Como o senhor avalia a recente decisão do presidente Gabriel Boric de acabar com os privilégios dos repressores na prisão de Punta Peuco?

“Foi bom você ter anunciado isso, porque pessoas que cometeram crimes atrozes não podem continuar a usufruir desses privilégios. Não é uma prisão como qualquer outra, porque eles têm seus próprios banheiros e quartos. Fecha-la é difícil porque há uma crise prisional no país, mas poderia ser usada como uma instalação para outros presos de direito comum.”

O que você acha do fato de que meio século depois, alguns setores tentam negar a repressão e os crimes da ditadura?

Isso é algo que já denunciamos diversas vezes. Primeiro, com os sinais de vandalismo nos memoriais, e agora com as declarações da candidata presidencial de direita Evelyn Matthei, quando disse que, a princípio, as mortes eram “inevitáveis” e que havia uma “guerra civil”.

Na realidade, todos os camponeses que foram sequestrados em Chigüío, Lonquén, Santa Bárbara, em Paine, Maipo, foram levados para suas casas com seus filhos, mortos e depois esconderam seus corpos.

Há também a Caravana da Morte, que viajou pelo país sob as ordens de Pinochet e atirou em mineiros, trabalhadores agrícolas, professores, funcionários públicos, estudantes e outros, muitos dos quais ainda estão desaparecidos.

Ao longo da sua vida, você recebeu vários prêmios pelo seu trabalho. Poderia falar mais sobre isso?

-Em 2016, recebi o Prêmio do Conselho Mundial da Paz na República Dominicana.

Também recebi o reconhecimento do Clube Social e Esportivo Colo-Colo, o que significa muito para mim porque meu companheiro de equipe era torcedor do Cacique, assim como meu irmão Diego.

E em 2023, recebi a primeira Medalha de Direitos Humanos e Democracia da Universidade do Chile.

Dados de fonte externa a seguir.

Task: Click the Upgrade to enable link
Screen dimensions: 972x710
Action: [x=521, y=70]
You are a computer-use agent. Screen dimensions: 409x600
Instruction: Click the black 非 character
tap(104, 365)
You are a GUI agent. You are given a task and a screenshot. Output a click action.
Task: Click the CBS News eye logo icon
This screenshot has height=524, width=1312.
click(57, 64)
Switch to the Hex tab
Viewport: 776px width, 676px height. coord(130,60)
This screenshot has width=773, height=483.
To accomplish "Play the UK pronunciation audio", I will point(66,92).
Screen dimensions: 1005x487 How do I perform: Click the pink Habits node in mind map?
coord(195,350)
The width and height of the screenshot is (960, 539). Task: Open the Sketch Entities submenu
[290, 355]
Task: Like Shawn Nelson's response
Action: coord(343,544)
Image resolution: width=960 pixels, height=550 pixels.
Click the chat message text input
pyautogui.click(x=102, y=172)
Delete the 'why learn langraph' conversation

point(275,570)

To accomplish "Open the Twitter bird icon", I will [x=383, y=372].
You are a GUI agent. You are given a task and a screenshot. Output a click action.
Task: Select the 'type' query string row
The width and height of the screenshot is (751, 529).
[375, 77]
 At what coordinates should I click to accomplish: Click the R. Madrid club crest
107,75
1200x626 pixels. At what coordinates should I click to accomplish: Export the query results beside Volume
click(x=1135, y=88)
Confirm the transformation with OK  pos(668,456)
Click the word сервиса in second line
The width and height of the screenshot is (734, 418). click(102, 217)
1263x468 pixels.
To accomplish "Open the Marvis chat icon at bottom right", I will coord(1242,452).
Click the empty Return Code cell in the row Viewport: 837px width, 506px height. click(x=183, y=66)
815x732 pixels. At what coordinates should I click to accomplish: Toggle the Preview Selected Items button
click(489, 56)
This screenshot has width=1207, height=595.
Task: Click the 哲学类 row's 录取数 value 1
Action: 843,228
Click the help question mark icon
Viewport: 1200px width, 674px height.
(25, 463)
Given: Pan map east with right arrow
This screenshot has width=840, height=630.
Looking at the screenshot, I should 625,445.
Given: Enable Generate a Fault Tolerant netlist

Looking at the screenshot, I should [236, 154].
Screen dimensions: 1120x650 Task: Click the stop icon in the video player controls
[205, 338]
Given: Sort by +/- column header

O júri concedeu-lhe a distinção em reconhecimento à sua força e coragem na defesa dos direitos humanos e à sua constante demanda por verdade e justiça, que inspirou e mobilizou gerações.

A Universidade do Chile agradeceu especialmente pelo trabalho incansável de unir os apoiadores na luta para honrar sua memória e incentivar os processos de reparação.